Thursday, August 11, 2011

Saved to the Uttermost

All true believers will be saved to the uttermost. Christ's High Priestly ministry guarantees it. They have been justified, they are being sanctified, and they will be glorified. Not one of them will miss out on any stage of the process, though in this life they all find themselves at different points along the way. 
The truth has been known historically as the perseverance of the saints.
No doctrine has been more savaged by the system of theology that advocates merely intellectual faith as the condition of salvation,because the doctrine of perseverance is antithetical to the entire system that is so oriented. In fact, what proponents of this system have pejoratively labeled "lordship salvation" is nothing other than the doctrine of perseverance!

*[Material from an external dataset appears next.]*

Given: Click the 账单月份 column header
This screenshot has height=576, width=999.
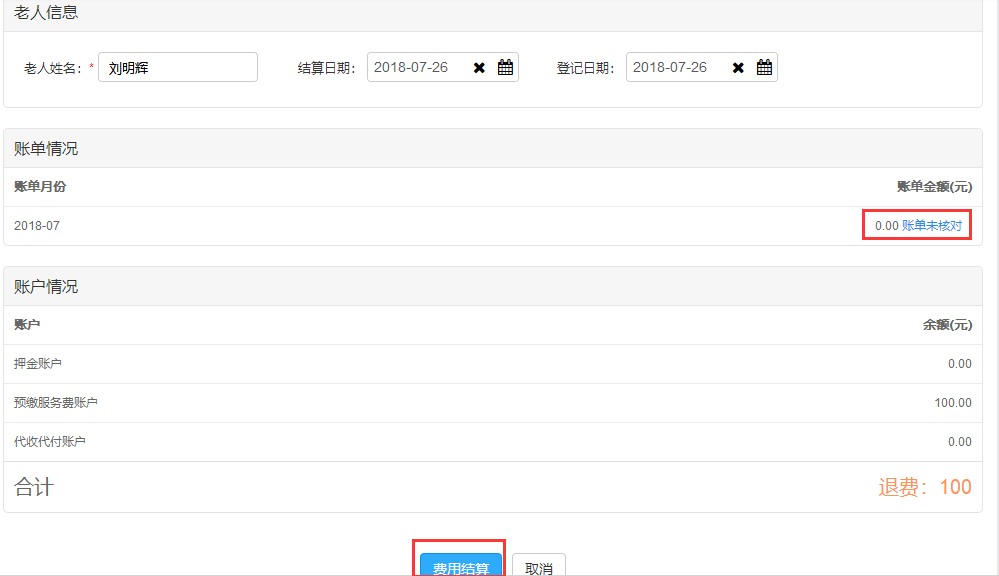Looking at the screenshot, I should pos(40,187).
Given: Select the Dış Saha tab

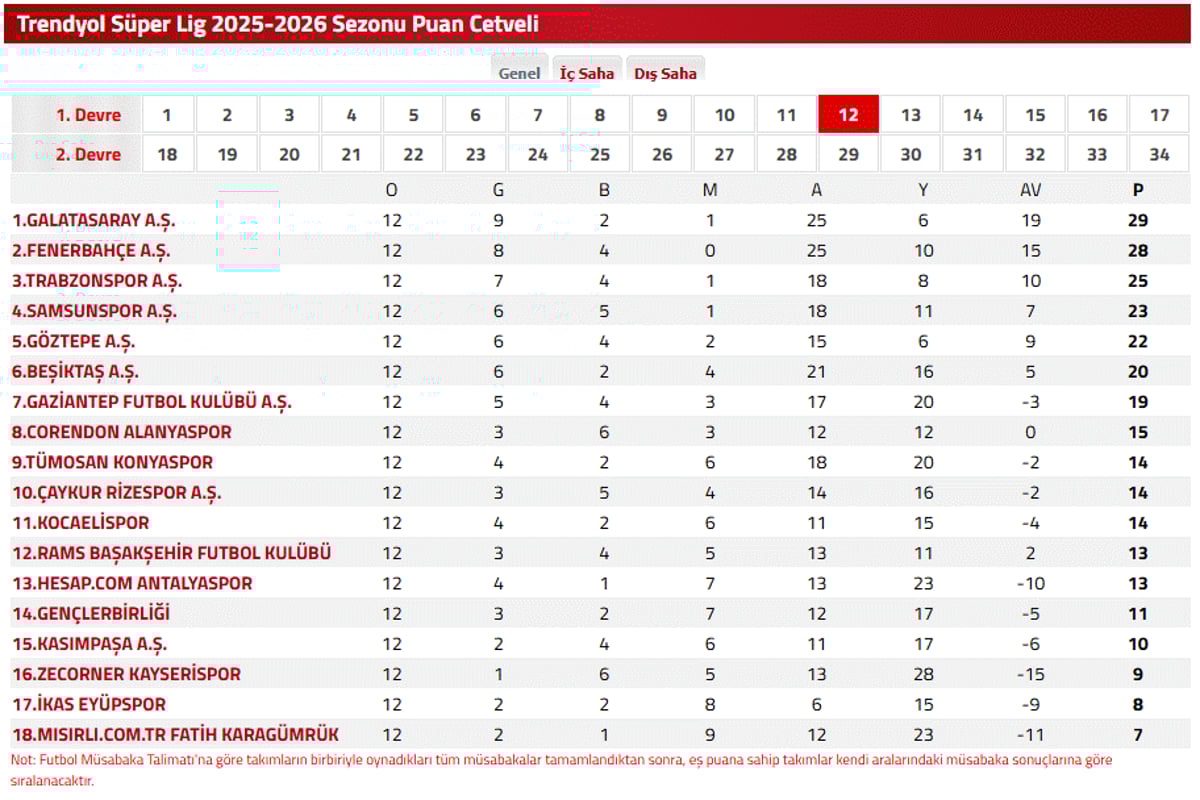Looking at the screenshot, I should click(x=665, y=73).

Perseverance means that "those who have true faith can lose that faith neither totally nor finally." It echoes God's promise through Jeremiah: "I will make an everlasting covenant with them that I will not turn away from them, to do them good; and I will put the fear of Me in their hearts so that they will not turn away from Me" (32:40, emphasis added).

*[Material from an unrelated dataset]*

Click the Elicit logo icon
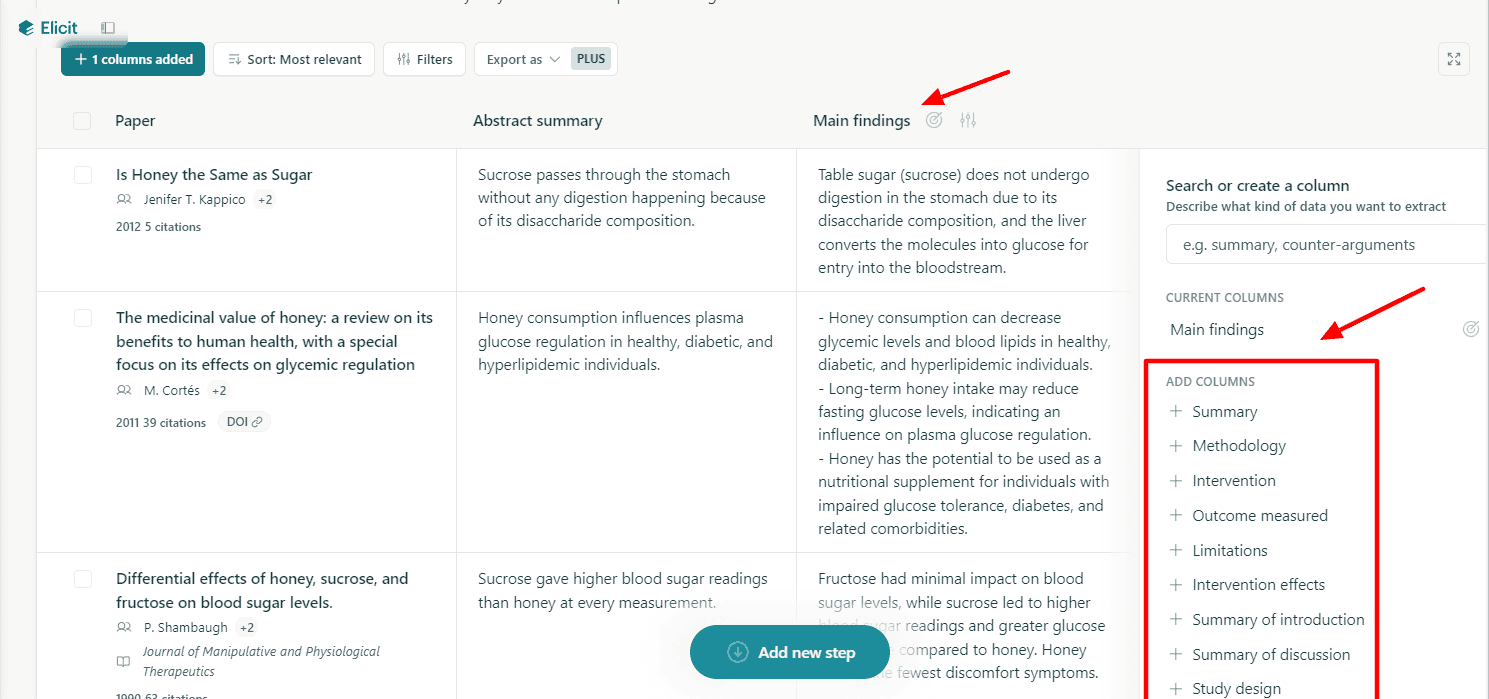The width and height of the screenshot is (1489, 699). (26, 28)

That flatly contradicts the notion entertained by some who teach that faith can evaporate, leaving "believers" who no longer believe. It opposes the radical easy-believism teaching that genuine Christians can choose to "drop out" of the spiritual growth process and "cease to confess Christianity." It is the polar opposite of the brand of theology that makes faith a "historic moment," a one-time "act" that secures heaven, but offers no guarantee the "believer's" earthly life will be changed.

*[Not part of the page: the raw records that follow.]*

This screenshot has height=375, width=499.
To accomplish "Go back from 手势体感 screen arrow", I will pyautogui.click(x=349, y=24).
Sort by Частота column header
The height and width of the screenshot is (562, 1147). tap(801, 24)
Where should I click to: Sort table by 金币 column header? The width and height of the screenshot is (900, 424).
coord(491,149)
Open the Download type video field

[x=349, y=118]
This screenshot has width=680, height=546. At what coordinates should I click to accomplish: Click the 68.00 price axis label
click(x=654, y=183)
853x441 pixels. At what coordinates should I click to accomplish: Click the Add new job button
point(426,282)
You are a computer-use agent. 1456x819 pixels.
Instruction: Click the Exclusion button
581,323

The Westminster Confession of Faith has defined perseverance as follows:
    They whom God hath accepted in His Beloved, effectually called and sanctified by his Spirit, can neither totally nor finally fall away from the state of grace; but shall certainly persevere therein to the end, and be eternally saved (chap. 17, sec. 1).
This definition does not deny the possibility of miserable failings in one's Christian experience, because the Confession also said,
    Nevertheless [believers] may, through the temptations of Satan and of the world, the prevalency of corruption remaining in them, and the neglect of the means of their preservation, fall into grievous sins; and for a time continue therein; whereby they incur God's displeasure, and grieve his Holy Spirit: come to be deprived of some measure of their graces and comforts; have their hearts hardened, and their consciences wounded; hurt and scandalize others, and bring temporal judgments upon themselves (sec. 3).
Sin is a reality in the believer's experience, so it is clear that insistence on the salvific necessity of a working faith does not include the idea of perfectionism. Nevertheless, people steeped in the merely-intellectual-faith teaching often misunderstand the issue with regard to perseverance.